Typology Machine Reviewers

Our three reviewers were the following persons:


Lenka Clayton

Lenka Clayton is an interdisciplinary artist whose work considers, exaggerates, and alters the accepted rules of everyday life, extending the familiar into the realms of the poetic and absurd. In previous works, she has searched for and photographed every person mentioned by name in a German newspaper; worked with artists who identify as blind to recreate Brancusi’s Sculpture for the Blind from a spoken description; and reconstituted a lost museum from a sketch found in an archive. Clayton’s work has been supported by The Warhol Foundation and The National Endowment for the Arts. She has received an Art Matters Award, a Carol R. Brown Award for Creative Achievement, and a Creative Development Grant from Heinz/Pittsburgh Foundation. Clayton’s work is held in collections including The Metropolitan Museum of Art in New York, SFMoMA in California, Hamburger Kunsthalle and The Carnegie Museum of Art and The Philadelphia Museum of Art in Pennsylvania. Clayton’s work is represented by Catharine Clark Gallery in San Francisco.

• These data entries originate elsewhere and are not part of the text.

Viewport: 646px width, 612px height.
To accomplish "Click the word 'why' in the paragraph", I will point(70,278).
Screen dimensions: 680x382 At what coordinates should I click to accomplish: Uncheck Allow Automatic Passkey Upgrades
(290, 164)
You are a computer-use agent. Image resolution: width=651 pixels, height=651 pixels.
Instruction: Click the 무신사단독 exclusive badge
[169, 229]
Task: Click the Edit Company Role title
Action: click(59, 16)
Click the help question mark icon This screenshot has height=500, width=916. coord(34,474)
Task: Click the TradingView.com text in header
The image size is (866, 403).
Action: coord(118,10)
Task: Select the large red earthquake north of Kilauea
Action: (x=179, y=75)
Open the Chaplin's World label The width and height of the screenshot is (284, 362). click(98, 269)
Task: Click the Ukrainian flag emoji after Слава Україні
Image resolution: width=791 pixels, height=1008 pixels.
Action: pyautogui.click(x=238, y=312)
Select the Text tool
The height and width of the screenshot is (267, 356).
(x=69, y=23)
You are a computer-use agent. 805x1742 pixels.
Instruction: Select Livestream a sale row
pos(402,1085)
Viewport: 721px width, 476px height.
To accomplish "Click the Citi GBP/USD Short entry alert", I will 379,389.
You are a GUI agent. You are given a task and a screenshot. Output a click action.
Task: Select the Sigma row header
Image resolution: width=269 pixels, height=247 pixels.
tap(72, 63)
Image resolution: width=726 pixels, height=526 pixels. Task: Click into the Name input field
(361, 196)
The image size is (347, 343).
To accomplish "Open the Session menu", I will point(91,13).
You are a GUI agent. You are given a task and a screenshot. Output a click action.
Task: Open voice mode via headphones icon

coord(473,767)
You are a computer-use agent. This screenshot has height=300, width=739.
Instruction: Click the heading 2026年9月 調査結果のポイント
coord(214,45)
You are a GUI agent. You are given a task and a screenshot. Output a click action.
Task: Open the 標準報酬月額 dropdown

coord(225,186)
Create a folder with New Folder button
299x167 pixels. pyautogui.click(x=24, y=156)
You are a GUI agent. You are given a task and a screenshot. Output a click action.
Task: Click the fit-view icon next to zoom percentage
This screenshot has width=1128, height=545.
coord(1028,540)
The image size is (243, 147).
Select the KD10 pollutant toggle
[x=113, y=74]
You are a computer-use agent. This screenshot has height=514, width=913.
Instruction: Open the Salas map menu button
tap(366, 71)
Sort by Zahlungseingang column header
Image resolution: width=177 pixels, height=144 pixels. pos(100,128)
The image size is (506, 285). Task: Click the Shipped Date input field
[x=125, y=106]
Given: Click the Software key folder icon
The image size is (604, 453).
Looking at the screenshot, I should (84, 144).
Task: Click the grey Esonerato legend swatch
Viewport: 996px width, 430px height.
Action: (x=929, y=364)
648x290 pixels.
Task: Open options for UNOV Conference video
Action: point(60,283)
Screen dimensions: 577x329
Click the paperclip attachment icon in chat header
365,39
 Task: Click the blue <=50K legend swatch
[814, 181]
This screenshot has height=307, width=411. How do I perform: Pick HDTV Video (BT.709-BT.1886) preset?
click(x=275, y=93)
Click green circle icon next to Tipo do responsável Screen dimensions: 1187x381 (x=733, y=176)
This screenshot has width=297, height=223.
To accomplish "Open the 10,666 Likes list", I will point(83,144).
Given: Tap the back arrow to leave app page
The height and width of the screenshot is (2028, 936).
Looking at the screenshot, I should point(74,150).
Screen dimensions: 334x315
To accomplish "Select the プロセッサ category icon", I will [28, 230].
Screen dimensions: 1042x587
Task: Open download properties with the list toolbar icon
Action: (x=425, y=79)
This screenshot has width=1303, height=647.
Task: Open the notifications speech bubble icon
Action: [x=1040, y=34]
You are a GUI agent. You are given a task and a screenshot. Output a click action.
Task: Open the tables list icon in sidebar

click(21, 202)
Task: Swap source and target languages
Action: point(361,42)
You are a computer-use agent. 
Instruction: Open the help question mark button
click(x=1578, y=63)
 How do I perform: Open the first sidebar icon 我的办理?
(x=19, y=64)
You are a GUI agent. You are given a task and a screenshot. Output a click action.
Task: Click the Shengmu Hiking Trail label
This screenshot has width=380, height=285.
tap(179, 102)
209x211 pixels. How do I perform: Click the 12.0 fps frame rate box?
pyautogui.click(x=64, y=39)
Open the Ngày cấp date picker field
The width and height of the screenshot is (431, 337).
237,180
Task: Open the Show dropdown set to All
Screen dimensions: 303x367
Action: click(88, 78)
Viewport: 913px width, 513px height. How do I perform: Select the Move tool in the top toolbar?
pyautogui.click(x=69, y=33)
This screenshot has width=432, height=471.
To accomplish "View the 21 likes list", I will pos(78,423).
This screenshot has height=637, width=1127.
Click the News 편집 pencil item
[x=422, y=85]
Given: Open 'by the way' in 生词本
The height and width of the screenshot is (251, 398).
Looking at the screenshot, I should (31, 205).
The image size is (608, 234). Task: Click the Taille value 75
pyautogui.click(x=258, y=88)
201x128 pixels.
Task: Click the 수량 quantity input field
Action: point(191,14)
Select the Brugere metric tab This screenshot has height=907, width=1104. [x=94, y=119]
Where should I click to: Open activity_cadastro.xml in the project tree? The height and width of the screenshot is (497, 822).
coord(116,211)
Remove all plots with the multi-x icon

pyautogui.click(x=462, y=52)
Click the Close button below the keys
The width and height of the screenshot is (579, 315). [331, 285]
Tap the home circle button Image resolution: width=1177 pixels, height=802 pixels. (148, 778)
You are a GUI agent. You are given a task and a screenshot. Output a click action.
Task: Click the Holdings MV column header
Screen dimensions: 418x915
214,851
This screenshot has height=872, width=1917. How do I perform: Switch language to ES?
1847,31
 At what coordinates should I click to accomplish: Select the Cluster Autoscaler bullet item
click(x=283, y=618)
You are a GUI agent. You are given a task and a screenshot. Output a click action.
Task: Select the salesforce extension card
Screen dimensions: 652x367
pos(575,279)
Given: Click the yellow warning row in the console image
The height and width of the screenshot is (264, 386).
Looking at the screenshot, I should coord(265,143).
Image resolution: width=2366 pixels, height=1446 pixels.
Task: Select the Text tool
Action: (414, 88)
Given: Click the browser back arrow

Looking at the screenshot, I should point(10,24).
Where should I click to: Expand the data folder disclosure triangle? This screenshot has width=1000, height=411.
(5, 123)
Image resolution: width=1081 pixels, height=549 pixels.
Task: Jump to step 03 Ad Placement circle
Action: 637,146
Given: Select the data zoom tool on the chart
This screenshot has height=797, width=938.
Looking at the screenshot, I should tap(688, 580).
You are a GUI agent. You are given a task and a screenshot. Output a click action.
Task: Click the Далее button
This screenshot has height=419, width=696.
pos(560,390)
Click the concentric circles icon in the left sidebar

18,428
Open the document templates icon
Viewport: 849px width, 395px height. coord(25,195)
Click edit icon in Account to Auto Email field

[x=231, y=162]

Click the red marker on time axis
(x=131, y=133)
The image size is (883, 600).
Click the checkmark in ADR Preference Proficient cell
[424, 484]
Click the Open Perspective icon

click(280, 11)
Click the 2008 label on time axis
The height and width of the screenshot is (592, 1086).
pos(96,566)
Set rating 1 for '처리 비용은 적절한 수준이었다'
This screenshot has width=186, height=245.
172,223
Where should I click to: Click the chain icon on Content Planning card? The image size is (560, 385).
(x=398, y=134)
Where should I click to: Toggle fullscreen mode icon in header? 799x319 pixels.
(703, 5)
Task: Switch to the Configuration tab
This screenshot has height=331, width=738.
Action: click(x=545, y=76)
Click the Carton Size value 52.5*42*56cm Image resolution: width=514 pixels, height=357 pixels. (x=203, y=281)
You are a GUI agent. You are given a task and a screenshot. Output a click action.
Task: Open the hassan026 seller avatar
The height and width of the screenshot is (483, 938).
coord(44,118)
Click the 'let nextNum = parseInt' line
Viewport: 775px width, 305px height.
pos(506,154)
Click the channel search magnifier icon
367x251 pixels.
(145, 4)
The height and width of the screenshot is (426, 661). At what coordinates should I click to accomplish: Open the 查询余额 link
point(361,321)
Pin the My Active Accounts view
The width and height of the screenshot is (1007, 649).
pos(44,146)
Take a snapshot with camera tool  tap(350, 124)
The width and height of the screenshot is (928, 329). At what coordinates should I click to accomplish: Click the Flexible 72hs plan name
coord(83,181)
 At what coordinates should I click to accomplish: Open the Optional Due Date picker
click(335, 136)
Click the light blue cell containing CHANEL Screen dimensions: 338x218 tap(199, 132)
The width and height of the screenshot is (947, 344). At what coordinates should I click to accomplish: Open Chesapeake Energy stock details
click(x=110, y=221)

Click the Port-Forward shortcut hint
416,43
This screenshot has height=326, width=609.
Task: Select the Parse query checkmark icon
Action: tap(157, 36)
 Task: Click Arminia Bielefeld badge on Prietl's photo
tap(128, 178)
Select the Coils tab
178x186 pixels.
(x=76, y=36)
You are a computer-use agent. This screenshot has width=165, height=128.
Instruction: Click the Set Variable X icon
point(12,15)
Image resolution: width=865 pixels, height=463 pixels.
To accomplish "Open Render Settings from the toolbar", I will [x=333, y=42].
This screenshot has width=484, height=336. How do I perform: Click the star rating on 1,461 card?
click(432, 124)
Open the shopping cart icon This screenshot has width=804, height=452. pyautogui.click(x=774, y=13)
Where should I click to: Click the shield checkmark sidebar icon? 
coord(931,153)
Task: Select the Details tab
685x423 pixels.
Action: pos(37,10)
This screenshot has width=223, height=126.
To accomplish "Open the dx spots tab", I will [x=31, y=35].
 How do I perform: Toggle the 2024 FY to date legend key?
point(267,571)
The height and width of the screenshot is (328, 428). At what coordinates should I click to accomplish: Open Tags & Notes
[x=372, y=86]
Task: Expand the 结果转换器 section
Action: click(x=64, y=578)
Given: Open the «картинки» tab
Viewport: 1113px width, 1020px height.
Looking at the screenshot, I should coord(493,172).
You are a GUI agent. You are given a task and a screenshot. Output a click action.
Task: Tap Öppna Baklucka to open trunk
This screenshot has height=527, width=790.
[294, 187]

Sarah Groff Hennigh-Palermo

Sarah GHP is a digital and video artist, retrograde data nerd and ghost aficionado. Based between Brooklyn and Berlin, she creates large-scale abstract works and audiovisual collaborations with computers and video synths. She often takes her algorithmic visual art to the stage, creating it live with her handmade javascript framework La Habra, including as part of the audio/visual live coding band Codie. Sarah is an alumna of the School for Poetic Computation, Recurse Center, Brown University, and NYU Tandon School of Engineering. In addition to a solo exhibition as part of Wallplay’s On Canal series, she has taken part in group shows at Sonar+D, Westbeth, Day for Night, Flux Factory, and Denver Supernova.

Daniel Temkin

Daniel Temkin makes photography, programming languages, net art, and paintings examining the clash between systemic logic and human irrationality. His award-winning blog esoteric.codes documents the history of programming languages as an art form. He received his MFA from the International Center of Photography / Bard College. Group exhibitions include Open Codes at ZKM, TRANSFER Download at Thoma Foundation, xCoAx at Museu do Chiado, Dumbo Arts Fest (where his work was projected on the Manhattan Bridge), Future Isms at Glassbox Gallery. His work has been a critic’s pick for Art News, the New York Times, and the Boston Globe.